▶ [EXERCISE]
Every line of the entries below that mentions "options" is to be copied out.

▶ [PROVIDED RECORDS]
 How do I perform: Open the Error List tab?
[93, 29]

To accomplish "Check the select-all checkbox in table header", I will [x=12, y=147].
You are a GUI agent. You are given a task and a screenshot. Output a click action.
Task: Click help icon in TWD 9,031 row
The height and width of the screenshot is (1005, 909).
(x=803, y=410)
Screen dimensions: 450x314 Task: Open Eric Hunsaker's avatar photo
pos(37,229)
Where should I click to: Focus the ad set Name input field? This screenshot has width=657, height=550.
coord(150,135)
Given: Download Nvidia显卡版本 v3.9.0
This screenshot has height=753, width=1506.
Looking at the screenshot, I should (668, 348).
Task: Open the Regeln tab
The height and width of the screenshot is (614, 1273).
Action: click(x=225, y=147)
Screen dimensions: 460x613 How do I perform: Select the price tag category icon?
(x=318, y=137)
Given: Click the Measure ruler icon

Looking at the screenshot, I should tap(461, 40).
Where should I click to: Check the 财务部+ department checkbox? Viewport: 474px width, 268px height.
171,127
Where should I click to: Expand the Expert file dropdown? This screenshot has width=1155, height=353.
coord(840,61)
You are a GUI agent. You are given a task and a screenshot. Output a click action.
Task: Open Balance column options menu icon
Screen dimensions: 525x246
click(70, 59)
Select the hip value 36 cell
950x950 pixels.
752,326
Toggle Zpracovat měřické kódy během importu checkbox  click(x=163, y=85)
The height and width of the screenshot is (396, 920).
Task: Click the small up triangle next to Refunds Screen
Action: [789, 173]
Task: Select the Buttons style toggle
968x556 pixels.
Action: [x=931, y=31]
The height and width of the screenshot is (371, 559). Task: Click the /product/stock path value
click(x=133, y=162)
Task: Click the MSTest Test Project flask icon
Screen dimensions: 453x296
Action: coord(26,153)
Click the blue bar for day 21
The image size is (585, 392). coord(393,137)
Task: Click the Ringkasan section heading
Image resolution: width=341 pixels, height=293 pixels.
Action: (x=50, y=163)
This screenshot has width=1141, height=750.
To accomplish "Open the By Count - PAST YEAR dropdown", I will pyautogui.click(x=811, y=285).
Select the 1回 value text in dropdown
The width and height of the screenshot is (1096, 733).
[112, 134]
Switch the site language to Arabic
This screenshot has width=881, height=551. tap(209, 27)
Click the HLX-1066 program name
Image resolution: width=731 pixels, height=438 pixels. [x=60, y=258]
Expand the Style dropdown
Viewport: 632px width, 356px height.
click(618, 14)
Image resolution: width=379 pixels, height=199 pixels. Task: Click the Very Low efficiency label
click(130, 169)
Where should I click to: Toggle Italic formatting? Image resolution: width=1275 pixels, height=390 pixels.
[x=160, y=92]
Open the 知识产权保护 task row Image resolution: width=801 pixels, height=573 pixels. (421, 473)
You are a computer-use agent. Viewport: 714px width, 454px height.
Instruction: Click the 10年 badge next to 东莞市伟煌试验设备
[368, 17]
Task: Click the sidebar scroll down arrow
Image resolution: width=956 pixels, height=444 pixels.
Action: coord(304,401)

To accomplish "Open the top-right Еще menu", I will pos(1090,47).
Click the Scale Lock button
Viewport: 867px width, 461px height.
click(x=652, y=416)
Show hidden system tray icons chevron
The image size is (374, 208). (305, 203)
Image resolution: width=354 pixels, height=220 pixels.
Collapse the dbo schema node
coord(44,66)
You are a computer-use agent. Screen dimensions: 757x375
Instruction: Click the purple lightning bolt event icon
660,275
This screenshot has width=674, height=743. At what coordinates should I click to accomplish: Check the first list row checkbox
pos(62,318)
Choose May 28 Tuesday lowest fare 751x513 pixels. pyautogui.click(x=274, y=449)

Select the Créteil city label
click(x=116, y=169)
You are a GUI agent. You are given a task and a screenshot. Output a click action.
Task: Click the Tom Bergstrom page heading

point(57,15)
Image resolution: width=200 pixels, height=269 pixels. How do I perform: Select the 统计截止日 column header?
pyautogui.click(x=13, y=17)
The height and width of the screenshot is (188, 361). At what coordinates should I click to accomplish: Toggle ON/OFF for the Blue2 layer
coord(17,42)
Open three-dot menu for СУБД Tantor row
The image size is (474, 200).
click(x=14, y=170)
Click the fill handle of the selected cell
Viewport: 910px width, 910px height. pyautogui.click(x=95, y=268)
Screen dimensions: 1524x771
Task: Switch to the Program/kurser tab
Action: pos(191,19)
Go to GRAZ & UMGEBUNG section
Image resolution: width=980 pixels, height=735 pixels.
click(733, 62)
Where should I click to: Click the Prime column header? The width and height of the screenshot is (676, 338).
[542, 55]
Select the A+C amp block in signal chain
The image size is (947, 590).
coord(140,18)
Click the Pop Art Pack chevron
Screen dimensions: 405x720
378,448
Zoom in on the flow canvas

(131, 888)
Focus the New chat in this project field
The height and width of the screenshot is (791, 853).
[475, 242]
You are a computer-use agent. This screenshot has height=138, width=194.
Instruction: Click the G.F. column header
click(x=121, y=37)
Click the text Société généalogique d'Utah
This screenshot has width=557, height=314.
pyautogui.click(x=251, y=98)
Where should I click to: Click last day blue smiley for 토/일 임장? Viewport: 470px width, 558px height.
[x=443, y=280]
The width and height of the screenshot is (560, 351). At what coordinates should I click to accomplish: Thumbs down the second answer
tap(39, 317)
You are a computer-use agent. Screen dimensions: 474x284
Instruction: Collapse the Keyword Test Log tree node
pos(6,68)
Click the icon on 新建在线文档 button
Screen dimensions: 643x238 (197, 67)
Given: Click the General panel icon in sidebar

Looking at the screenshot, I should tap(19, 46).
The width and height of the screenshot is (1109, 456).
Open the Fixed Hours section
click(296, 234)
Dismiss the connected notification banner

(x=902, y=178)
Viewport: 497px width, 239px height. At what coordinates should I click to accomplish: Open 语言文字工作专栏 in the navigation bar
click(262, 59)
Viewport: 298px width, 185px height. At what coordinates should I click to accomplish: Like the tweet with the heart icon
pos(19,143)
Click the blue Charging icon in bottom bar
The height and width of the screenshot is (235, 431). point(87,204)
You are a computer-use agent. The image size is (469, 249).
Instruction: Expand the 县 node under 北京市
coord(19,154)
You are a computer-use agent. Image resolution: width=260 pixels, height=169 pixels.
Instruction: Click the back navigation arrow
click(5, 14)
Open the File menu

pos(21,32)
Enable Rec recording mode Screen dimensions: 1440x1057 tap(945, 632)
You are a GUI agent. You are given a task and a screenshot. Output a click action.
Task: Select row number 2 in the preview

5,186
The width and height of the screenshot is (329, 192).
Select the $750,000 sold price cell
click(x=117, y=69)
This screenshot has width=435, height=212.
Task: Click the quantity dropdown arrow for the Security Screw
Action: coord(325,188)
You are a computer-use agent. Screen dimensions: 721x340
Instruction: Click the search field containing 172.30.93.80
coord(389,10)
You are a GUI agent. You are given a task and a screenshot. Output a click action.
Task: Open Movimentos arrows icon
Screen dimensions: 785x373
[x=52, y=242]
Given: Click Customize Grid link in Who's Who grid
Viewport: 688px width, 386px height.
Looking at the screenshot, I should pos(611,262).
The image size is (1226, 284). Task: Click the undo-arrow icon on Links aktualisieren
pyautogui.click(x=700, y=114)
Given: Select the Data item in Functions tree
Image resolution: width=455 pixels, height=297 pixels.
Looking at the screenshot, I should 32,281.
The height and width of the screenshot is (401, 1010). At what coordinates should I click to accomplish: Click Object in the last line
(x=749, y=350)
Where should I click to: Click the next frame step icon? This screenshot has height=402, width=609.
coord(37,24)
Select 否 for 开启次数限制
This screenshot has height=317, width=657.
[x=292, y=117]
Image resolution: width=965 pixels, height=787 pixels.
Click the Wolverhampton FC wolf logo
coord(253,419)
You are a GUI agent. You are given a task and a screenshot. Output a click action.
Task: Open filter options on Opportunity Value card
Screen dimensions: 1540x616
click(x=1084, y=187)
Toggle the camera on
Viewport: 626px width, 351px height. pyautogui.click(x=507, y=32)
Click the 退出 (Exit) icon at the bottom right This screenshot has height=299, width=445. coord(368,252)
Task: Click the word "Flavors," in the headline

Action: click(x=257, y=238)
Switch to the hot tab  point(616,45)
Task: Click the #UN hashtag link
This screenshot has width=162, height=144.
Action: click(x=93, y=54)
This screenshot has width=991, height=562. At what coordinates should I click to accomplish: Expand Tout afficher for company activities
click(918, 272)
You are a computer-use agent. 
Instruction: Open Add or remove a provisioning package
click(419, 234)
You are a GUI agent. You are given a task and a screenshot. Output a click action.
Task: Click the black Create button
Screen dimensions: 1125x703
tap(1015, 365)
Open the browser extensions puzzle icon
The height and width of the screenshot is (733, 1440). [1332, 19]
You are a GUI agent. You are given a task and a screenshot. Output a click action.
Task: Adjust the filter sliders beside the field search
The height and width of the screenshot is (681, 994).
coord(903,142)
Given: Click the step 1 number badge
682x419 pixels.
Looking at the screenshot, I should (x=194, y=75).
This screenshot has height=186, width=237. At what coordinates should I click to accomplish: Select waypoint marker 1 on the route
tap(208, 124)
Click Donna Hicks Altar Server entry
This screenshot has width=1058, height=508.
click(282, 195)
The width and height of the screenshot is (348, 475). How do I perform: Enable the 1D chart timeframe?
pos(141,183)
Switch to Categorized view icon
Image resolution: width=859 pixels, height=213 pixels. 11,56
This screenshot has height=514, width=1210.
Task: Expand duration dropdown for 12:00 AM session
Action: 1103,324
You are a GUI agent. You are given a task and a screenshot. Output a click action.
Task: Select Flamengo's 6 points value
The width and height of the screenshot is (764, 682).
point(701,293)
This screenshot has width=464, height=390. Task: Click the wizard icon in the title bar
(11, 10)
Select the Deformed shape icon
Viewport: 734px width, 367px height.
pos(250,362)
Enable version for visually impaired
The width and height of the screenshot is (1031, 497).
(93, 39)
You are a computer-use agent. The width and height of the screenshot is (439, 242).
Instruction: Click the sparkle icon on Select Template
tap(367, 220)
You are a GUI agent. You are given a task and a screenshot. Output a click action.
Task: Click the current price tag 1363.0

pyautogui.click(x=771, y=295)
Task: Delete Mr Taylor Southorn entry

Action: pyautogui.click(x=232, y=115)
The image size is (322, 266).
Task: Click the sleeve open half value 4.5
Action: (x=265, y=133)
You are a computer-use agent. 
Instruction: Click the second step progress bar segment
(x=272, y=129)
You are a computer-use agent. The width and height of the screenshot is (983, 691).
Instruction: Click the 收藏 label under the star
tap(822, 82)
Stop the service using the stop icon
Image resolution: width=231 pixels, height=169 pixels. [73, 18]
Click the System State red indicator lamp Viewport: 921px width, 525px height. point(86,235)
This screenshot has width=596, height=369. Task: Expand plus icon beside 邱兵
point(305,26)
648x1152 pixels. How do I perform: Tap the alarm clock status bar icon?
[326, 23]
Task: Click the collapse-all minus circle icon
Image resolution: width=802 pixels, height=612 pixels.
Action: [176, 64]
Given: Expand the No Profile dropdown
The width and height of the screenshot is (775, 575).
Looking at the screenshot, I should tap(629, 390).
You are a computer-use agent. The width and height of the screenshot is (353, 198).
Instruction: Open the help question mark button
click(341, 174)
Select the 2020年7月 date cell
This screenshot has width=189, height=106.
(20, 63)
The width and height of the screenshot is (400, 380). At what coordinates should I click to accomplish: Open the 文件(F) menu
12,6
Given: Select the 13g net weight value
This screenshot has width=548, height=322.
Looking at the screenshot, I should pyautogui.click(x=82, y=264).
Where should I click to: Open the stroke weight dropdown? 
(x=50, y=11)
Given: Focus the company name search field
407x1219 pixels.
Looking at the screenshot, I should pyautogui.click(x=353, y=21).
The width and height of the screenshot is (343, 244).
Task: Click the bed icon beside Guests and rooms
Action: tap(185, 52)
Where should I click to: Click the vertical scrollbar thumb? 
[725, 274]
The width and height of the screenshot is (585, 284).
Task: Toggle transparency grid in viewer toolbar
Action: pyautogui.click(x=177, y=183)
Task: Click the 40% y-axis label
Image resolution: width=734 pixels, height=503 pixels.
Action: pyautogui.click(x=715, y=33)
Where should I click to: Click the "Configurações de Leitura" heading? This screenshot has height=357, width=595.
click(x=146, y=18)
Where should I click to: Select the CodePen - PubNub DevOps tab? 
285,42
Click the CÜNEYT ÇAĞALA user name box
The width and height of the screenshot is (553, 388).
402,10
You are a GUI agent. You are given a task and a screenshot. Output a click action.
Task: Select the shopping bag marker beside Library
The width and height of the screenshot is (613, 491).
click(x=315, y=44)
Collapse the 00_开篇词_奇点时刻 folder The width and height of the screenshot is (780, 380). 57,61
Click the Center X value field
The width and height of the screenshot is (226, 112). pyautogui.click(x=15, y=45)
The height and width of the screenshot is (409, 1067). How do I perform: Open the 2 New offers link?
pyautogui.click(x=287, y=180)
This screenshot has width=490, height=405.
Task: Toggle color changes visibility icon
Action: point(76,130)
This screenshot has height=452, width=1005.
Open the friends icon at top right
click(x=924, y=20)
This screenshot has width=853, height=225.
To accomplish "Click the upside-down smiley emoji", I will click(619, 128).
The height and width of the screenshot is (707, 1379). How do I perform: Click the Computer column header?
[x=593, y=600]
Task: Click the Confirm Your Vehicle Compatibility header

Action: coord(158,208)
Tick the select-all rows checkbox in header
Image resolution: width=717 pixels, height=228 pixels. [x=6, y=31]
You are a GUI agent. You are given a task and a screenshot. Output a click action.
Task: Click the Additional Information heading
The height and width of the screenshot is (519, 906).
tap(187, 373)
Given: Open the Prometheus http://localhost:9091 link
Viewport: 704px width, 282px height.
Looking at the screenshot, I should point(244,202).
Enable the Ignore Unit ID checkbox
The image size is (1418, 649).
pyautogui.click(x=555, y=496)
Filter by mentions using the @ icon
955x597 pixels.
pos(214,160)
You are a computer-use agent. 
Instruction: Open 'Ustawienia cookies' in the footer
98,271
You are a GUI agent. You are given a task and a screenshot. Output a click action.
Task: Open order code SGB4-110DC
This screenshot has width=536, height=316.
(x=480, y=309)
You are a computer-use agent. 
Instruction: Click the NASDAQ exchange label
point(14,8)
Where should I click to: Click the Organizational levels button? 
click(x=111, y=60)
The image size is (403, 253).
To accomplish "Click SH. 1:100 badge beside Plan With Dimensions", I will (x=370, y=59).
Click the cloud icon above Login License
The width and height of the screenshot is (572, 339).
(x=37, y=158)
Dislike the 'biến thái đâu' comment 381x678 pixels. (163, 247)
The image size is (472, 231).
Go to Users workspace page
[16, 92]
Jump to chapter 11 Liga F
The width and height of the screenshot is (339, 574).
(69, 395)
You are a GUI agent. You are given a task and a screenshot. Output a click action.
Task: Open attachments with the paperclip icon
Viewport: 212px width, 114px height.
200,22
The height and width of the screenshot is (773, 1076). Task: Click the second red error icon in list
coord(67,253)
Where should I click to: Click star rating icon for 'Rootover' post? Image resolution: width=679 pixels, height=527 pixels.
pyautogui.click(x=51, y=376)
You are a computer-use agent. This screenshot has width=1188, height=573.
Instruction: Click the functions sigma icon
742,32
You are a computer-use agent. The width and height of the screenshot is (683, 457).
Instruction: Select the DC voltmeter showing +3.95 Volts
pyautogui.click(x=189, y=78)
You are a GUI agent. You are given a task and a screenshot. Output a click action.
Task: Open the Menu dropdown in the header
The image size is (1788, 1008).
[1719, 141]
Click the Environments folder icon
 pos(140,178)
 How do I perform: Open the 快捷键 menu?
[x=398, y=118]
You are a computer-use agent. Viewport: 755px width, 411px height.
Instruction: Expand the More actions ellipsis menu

▶ [WRITTEN ANSWER]
Task: Open Balance column options menu icon
Task: Open filter options on Opportunity Value card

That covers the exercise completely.